(Data items)
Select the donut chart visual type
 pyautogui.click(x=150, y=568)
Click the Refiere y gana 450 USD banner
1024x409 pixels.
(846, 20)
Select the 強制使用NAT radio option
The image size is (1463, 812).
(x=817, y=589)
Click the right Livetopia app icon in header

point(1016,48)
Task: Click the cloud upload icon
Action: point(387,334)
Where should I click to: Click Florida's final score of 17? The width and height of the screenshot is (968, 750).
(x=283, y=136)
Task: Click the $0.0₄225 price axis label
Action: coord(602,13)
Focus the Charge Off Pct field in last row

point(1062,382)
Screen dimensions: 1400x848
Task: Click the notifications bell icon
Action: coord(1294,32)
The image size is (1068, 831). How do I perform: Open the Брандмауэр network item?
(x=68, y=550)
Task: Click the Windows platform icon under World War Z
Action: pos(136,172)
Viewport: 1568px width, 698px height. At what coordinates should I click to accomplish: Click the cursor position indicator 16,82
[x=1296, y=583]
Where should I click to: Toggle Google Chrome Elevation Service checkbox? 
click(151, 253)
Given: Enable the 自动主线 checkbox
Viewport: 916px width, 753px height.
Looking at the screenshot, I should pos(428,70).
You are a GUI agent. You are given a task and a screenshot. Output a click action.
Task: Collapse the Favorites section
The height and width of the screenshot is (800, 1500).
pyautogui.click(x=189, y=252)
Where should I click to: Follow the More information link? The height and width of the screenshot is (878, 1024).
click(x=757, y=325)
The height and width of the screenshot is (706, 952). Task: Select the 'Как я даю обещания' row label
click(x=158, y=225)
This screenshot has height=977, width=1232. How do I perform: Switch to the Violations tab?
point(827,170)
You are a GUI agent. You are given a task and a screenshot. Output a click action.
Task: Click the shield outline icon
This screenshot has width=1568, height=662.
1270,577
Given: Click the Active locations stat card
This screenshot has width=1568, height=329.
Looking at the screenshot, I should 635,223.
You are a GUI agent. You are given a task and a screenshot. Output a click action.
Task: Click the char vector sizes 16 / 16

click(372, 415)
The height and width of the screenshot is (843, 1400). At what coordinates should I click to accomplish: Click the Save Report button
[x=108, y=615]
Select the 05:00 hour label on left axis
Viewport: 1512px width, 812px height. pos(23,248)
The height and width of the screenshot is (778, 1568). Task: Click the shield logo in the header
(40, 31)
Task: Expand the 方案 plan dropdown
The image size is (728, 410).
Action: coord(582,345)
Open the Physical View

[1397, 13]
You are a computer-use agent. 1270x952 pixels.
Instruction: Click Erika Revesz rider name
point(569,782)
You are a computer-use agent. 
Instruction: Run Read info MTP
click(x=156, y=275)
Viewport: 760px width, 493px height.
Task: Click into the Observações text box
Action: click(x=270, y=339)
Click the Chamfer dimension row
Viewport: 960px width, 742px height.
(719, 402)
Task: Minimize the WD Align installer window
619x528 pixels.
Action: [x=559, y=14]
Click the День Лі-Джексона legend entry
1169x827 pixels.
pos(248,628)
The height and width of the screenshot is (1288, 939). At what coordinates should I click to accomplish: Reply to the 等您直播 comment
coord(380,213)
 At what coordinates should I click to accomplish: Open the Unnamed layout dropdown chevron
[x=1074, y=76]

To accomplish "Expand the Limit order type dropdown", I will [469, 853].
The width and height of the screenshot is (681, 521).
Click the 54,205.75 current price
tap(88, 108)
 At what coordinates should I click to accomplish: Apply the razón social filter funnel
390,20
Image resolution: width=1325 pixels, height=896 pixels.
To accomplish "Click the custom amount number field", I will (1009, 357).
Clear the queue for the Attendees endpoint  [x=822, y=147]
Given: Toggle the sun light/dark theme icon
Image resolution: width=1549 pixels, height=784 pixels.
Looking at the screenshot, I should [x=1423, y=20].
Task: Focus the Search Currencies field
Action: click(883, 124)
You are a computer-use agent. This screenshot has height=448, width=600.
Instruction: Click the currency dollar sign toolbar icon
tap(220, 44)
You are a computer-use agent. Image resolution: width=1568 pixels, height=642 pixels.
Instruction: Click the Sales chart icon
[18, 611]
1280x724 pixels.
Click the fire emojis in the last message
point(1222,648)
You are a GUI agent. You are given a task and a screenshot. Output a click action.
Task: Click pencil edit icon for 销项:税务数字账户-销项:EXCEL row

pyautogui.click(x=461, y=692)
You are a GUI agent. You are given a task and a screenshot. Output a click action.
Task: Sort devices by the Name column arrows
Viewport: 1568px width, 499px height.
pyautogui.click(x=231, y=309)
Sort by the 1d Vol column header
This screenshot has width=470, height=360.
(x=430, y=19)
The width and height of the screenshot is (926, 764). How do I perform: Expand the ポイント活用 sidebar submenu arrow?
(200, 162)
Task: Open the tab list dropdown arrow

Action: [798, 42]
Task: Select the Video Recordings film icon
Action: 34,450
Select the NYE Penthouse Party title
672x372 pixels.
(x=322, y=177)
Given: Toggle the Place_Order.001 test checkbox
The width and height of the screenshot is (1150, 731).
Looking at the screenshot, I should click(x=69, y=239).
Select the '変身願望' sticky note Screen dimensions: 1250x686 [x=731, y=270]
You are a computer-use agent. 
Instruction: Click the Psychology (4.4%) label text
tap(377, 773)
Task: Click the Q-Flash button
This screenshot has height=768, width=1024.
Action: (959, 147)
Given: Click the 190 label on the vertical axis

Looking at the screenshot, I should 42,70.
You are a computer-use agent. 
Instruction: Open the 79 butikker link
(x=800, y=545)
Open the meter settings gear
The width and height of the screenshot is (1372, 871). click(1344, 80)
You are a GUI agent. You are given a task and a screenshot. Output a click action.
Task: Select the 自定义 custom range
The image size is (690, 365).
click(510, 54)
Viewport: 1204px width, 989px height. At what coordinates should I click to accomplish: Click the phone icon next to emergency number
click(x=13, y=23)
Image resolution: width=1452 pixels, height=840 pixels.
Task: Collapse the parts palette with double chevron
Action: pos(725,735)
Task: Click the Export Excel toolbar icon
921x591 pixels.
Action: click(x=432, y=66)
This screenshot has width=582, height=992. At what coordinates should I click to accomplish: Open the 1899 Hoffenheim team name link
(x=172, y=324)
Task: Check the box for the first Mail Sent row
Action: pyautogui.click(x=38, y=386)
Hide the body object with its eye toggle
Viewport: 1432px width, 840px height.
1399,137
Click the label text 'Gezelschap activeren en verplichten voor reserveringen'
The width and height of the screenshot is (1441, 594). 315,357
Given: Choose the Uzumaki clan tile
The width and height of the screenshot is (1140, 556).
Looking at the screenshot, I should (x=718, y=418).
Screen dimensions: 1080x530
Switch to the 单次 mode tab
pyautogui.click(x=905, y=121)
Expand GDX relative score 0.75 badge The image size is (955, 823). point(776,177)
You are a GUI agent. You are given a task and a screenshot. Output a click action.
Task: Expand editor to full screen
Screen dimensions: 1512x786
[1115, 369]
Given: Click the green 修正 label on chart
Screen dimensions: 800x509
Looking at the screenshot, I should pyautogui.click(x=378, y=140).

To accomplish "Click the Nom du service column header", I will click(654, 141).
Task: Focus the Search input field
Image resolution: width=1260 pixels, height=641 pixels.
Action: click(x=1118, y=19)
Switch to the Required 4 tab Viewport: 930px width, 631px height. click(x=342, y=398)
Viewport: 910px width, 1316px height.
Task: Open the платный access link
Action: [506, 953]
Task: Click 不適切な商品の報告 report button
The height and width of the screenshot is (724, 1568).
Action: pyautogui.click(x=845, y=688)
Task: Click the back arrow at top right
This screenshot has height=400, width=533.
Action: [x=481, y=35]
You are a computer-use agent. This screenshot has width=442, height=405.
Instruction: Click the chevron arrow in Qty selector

WHAT YOU SHOULD DO. Substitute "Where do I click to" for every occurrence of "Where should I click to" throughout the data items above, leaving all other text unchanged.

SOLUTION TO THIS PROBLEM.
Select the donut chart visual type
 pyautogui.click(x=150, y=568)
Click the Refiere y gana 450 USD banner
1024x409 pixels.
(846, 20)
Select the 強制使用NAT radio option
The image size is (1463, 812).
(x=817, y=589)
Click the right Livetopia app icon in header

point(1016,48)
Task: Click the cloud upload icon
Action: point(387,334)
Where do I click to: Click Florida's final score of 17? The width and height of the screenshot is (968, 750).
(x=283, y=136)
Task: Click the $0.0₄225 price axis label
Action: coord(602,13)
Focus the Charge Off Pct field in last row

point(1062,382)
Screen dimensions: 1400x848
Task: Click the notifications bell icon
Action: coord(1294,32)
The image size is (1068, 831). How do I perform: Open the Брандмауэр network item?
(x=68, y=550)
Task: Click the Windows platform icon under World War Z
Action: pos(136,172)
Viewport: 1568px width, 698px height. At what coordinates should I click to accomplish: Click the cursor position indicator 16,82
[x=1296, y=583]
Where do I click to: Toggle Google Chrome Elevation Service checkbox? 
click(151, 253)
Given: Enable the 自动主线 checkbox
Viewport: 916px width, 753px height.
Looking at the screenshot, I should pos(428,70).
You are a GUI agent. You are given a task and a screenshot. Output a click action.
Task: Collapse the Favorites section
The height and width of the screenshot is (800, 1500).
pyautogui.click(x=189, y=252)
Where do I click to: Follow the More information link? The height and width of the screenshot is (878, 1024).
click(x=757, y=325)
The height and width of the screenshot is (706, 952). Task: Select the 'Как я даю обещания' row label
click(x=158, y=225)
This screenshot has height=977, width=1232. How do I perform: Switch to the Violations tab?
point(827,170)
You are a GUI agent. You are given a task and a screenshot. Output a click action.
Task: Click the shield outline icon
This screenshot has width=1568, height=662.
1270,577
Given: Click the Active locations stat card
This screenshot has width=1568, height=329.
Looking at the screenshot, I should 635,223.
You are a GUI agent. You are given a task and a screenshot. Output a click action.
Task: Click the char vector sizes 16 / 16

click(372, 415)
The height and width of the screenshot is (843, 1400). At what coordinates should I click to accomplish: Click the Save Report button
[x=108, y=615]
Select the 05:00 hour label on left axis
Viewport: 1512px width, 812px height. pos(23,248)
The height and width of the screenshot is (778, 1568). Task: Click the shield logo in the header
(40, 31)
Task: Expand the 方案 plan dropdown
The image size is (728, 410).
Action: coord(582,345)
Open the Physical View

[1397, 13]
You are a computer-use agent. 1270x952 pixels.
Instruction: Click Erika Revesz rider name
point(569,782)
You are a computer-use agent. 
Instruction: Run Read info MTP
click(x=156, y=275)
Viewport: 760px width, 493px height.
Task: Click into the Observações text box
Action: click(x=270, y=339)
Click the Chamfer dimension row
Viewport: 960px width, 742px height.
(719, 402)
Task: Minimize the WD Align installer window
619x528 pixels.
Action: [x=559, y=14]
Click the День Лі-Джексона legend entry
1169x827 pixels.
pos(248,628)
The height and width of the screenshot is (1288, 939). At what coordinates should I click to accomplish: Reply to the 等您直播 comment
coord(380,213)
 At what coordinates should I click to accomplish: Open the Unnamed layout dropdown chevron
[x=1074, y=76]

To accomplish "Expand the Limit order type dropdown", I will [469, 853].
The width and height of the screenshot is (681, 521).
Click the 54,205.75 current price
tap(88, 108)
 At what coordinates should I click to accomplish: Apply the razón social filter funnel
390,20
Image resolution: width=1325 pixels, height=896 pixels.
To accomplish "Click the custom amount number field", I will (1009, 357).
Clear the queue for the Attendees endpoint  [x=822, y=147]
Given: Toggle the sun light/dark theme icon
Image resolution: width=1549 pixels, height=784 pixels.
Looking at the screenshot, I should [x=1423, y=20].
Task: Focus the Search Currencies field
Action: click(883, 124)
You are a computer-use agent. This screenshot has height=448, width=600.
Instruction: Click the currency dollar sign toolbar icon
tap(220, 44)
You are a computer-use agent. Image resolution: width=1568 pixels, height=642 pixels.
Instruction: Click the Sales chart icon
[18, 611]
1280x724 pixels.
Click the fire emojis in the last message
point(1222,648)
You are a GUI agent. You are given a task and a screenshot. Output a click action.
Task: Click pencil edit icon for 销项:税务数字账户-销项:EXCEL row

pyautogui.click(x=461, y=692)
You are a GUI agent. You are given a task and a screenshot. Output a click action.
Task: Sort devices by the Name column arrows
Viewport: 1568px width, 499px height.
pyautogui.click(x=231, y=309)
Sort by the 1d Vol column header
This screenshot has width=470, height=360.
(x=430, y=19)
The width and height of the screenshot is (926, 764). How do I perform: Expand the ポイント活用 sidebar submenu arrow?
(200, 162)
Task: Open the tab list dropdown arrow

Action: [798, 42]
Task: Select the Video Recordings film icon
Action: 34,450
Select the NYE Penthouse Party title
672x372 pixels.
(x=322, y=177)
Given: Toggle the Place_Order.001 test checkbox
The width and height of the screenshot is (1150, 731).
Looking at the screenshot, I should click(x=69, y=239).
Select the '変身願望' sticky note Screen dimensions: 1250x686 [x=731, y=270]
You are a computer-use agent. 
Instruction: Click the Psychology (4.4%) label text
tap(377, 773)
Task: Click the Q-Flash button
This screenshot has height=768, width=1024.
Action: (959, 147)
Given: Click the 190 label on the vertical axis

Looking at the screenshot, I should 42,70.
You are a computer-use agent. 
Instruction: Open the 79 butikker link
(x=800, y=545)
Open the meter settings gear
The width and height of the screenshot is (1372, 871). click(1344, 80)
You are a GUI agent. You are given a task and a screenshot. Output a click action.
Task: Select the 自定义 custom range
The image size is (690, 365).
click(510, 54)
Viewport: 1204px width, 989px height. At what coordinates should I click to accomplish: Click the phone icon next to emergency number
click(x=13, y=23)
Image resolution: width=1452 pixels, height=840 pixels.
Task: Collapse the parts palette with double chevron
Action: pos(725,735)
Task: Click the Export Excel toolbar icon
921x591 pixels.
Action: click(x=432, y=66)
This screenshot has width=582, height=992. At what coordinates should I click to accomplish: Open the 1899 Hoffenheim team name link
(x=172, y=324)
Task: Check the box for the first Mail Sent row
Action: pyautogui.click(x=38, y=386)
Hide the body object with its eye toggle
Viewport: 1432px width, 840px height.
1399,137
Click the label text 'Gezelschap activeren en verplichten voor reserveringen'
The width and height of the screenshot is (1441, 594). 315,357
Given: Choose the Uzumaki clan tile
The width and height of the screenshot is (1140, 556).
Looking at the screenshot, I should (x=718, y=418).
Screen dimensions: 1080x530
Switch to the 单次 mode tab
pyautogui.click(x=905, y=121)
Expand GDX relative score 0.75 badge The image size is (955, 823). point(776,177)
You are a GUI agent. You are given a task and a screenshot. Output a click action.
Task: Expand editor to full screen
Screen dimensions: 1512x786
[1115, 369]
Given: Click the green 修正 label on chart
Screen dimensions: 800x509
Looking at the screenshot, I should pyautogui.click(x=378, y=140).

To accomplish "Click the Nom du service column header", I will click(654, 141).
Task: Focus the Search input field
Image resolution: width=1260 pixels, height=641 pixels.
Action: click(x=1118, y=19)
Switch to the Required 4 tab Viewport: 930px width, 631px height. click(x=342, y=398)
Viewport: 910px width, 1316px height.
Task: Open the платный access link
Action: [506, 953]
Task: Click 不適切な商品の報告 report button
The height and width of the screenshot is (724, 1568).
Action: pyautogui.click(x=845, y=688)
Task: Click the back arrow at top right
This screenshot has height=400, width=533.
Action: [x=481, y=35]
You are a computer-use agent. This screenshot has width=442, height=405.
Instruction: Click the chevron arrow in Qty selector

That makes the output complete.